───── Фрагмент текста

1. Предмет подражания
Чтобы понять, что именно хочет сказать нам театр, надо выяснить, откуда он черпает свои содержания и как их там добывает. Есть ли у театра свой предмет и если есть – каков он? В первом, но существенном приближении тут вопрос о предмете искусства вообще, всего искусства в целом. Что принято считать предметом искусства? По-видимому, такие стороны, свойства, части действительности, которые искусство, как недавно говорили, отражает преображая, которым оно, по терминологии и мысли Аристотеля, подражает – словом, то в жизни, чем искусство интересуется, что оно по-своему исследует и оценивает. Хотя эстетики (а именно они присвоили себе эту проблематику) время от времени освежают споры о том, что считать предметом искусства, можно думать, что большинство пока сошлось на известной точке зрения. Горький как-то назвал художественную литературу человековедением. Сегодня общепринято: человека «ведает», в самом существенном смысле этих слов, всякое, любое искусство. Общехудожественным предметом, с этой точки зрения, считается человек в его социальных связях и отношениях. В такого рода формулировках важна и отрицательная характеристика: надо понимать, чем искусство не интересуется. Не интересуется оно природой как таковой, интересуется человеком и обществом.
Опираясь на эти понятия, мы в то же время должны отдавать себе отчет в том, что имеем дело именно и только с первым приближением к предмету каждого искусства, театра тоже. Нетрудно предположить, что предметом каждого отдельного искусства становится часть или сторона общего предмета. Часть – непременно в пределах целого, но специфика уже здесь должна быть обязательно. Есть простой косвенный аргумент: искусства говорят с нами по-разному – значит, и о разном.
Так, предметом музыки, по-видимому, является не весь человек и не все его отношения, а по преимуществу или главным образом внутренний мир человека, его душевная жизнь и те связи, которые в этом мире рождаются. Тут не просто «часть» человека, тут особое целое, которое не есть «человек». В противоположность музыке, пластические искусства отыскивают свой предмет в другой стороне реальности – внешней по отношению к субъекту. При этом границы предмета не делают содержание данного искусства бедней: душа, столь важная для музыки, бывает полна самых глубоких чувств не только о себе самой, но и о войне и мире, а «внешняя» действительность может немало сказать о душе. Предметы от этого, однако, не меняются местами, не сдвигаются и не смешиваются один с другим. Живопись скажет о душе не просто не так, но и не то, что музыка.

──────────

Инструкции —
- A) Перескажите короче абзац фрагмента о предмете искусства, который начинается словами «Опираясь на эти понятия». Основные мысли абзаца сохраните.
- B) Выпишите из фрагмента о предмете искусства без изменений отрывок, который открывается словами «Так, предметом музыки, по-видимому, является» и заканчивается словами «то, что музыка.».
Листинг к этой работе отношения не имеет.

───── Блок данных

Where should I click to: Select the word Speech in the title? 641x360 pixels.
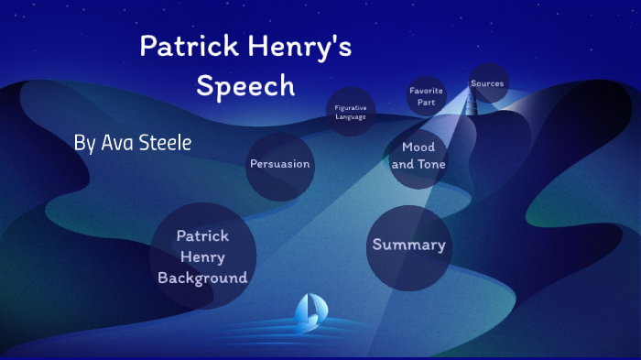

──────────

Ответы по заданиям —
- A) Общие понятия о предмете искусства дают лишь первое приближение к предмету каждого отдельного искусства, в том числе театра. Предметом каждого искусства, видимо, становится часть или сторона общего предмета. Эта часть лежит в пределах целого, но непременно обладает своей спецификой. Косвенный довод таков: искусства говорят с нами по-разному, а значит, и о разном.

- B)
Так, предметом музыки, по-видимому, является не весь человек и не все его отношения, а по преимуществу или главным образом внутренний мир человека, его душевная жизнь и те связи, которые в этом мире рождаются. Тут не просто «часть» человека, тут особое целое, которое не есть «человек». В противоположность музыке, пластические искусства отыскивают свой предмет в другой стороне реальности – внешней по отношению к субъекту. При этом границы предмета не делают содержание данного искусства бедней: душа, столь важная для музыки, бывает полна самых глубоких чувств не только о себе самой, но и о войне и мире, а «внешняя» действительность может немало сказать о душе. Предметы от этого, однако, не меняются местами, не сдвигаются и не смешиваются один с другим. Живопись скажет о душе не просто не так, но и не то, что музыка.